▶ Work task
Your answer should be a single number: the count of lines in the listing that contain "title".

● ● ● ●

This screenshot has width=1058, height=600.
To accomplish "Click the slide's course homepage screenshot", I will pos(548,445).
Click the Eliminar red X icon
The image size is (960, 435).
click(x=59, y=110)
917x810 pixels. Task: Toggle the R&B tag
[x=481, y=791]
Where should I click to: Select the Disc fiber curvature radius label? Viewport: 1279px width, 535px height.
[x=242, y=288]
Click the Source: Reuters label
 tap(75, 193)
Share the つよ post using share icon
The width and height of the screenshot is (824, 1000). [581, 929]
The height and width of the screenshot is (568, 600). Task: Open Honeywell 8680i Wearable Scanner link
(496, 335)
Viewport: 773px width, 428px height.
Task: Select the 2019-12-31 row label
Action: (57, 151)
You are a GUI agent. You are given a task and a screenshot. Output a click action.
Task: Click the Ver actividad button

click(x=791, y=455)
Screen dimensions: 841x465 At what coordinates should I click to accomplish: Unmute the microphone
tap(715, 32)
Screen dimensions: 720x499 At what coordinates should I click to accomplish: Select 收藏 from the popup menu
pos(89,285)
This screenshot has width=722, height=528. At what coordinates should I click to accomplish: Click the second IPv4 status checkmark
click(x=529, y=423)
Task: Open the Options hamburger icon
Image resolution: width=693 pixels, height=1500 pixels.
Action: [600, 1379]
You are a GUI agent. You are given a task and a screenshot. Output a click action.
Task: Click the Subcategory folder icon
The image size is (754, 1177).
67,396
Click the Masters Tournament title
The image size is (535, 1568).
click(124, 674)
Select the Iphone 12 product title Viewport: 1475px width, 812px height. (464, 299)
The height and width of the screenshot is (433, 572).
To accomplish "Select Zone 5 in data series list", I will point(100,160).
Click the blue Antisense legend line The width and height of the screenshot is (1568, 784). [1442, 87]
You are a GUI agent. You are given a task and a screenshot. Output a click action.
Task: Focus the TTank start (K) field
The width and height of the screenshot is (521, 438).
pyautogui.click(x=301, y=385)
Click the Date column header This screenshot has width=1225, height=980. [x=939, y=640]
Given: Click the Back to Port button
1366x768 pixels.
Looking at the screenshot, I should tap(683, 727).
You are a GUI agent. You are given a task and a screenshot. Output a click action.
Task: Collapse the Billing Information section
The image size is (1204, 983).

● ● ● ●

▶ Output of the exercise
2